What is the width of a liquid interface? What sort of environment does an anaesthetic see inside of a cell membrane? What properties account for the stability of emulsions? Answers to these questions require being able to position a probe and well-defined positions relative to a nominal, soft-surface boundary. We accomplish this task by building and characterizing new families of surfactants, dubbed molecular rulers. Molecular rulers consist of a polar (or charged) headgroup connected to a hydrophobic chromophore probe by a variable length alkyl spacer. We have exploited these molecular rulers to measure the dipolar widths of different liquid/liquid interfaces.

This summer’s project is to build the next generation of molecular rulers – this time using the biologically active chromophore indole as the hydrophobic probe.
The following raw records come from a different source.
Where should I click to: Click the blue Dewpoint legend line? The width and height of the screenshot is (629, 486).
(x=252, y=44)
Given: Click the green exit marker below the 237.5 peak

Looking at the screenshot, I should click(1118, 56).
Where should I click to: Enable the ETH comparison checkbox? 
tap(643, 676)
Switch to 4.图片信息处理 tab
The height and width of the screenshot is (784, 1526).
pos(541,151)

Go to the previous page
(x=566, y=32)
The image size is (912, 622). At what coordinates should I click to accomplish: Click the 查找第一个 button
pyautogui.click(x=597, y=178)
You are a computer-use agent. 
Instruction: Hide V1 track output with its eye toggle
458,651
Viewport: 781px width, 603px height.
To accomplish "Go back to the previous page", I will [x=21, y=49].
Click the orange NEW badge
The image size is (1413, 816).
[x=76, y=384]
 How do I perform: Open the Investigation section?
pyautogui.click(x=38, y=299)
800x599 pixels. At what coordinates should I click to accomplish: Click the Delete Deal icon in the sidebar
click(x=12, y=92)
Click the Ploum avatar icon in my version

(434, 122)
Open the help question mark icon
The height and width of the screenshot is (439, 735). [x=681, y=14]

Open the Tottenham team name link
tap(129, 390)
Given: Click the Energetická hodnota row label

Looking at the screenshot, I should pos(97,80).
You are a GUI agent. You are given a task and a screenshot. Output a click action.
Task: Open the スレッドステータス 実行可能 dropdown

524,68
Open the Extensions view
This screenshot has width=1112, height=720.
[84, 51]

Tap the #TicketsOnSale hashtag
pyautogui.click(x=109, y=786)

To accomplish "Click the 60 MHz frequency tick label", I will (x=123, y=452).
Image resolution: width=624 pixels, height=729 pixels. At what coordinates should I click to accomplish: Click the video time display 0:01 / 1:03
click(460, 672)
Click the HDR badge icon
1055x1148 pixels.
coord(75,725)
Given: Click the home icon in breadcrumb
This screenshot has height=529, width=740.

Participants in this project will learn simple synthetic methods as well as state of the art characterization techniques, including techniques used to quantify surface activity and photophysical behavior.

Directed evolution of semiconductor surfaces through spatial patterning and growth or sublimation.

The continued drive toward devices of ever-smaller dimensions and simultaneously higher densities is expected to exceed the capabilities of existing photolithographic and direct-write technologies within the next several years. Continued progress will require a new paradigm. One of the most promising is that of directed self-assembly, i. e. inducing a spontaneous ordering of atoms or molecules into useful structures using some sort of spatially modulated field or template. The experiments use both epitaxial growth of ultra thin semiconductor films on patterned substrates and sublimation from patterned substrates to control the structures which develop. This project will include both involvement in atomic force microscopy measurements of the structures, and analysis of the results.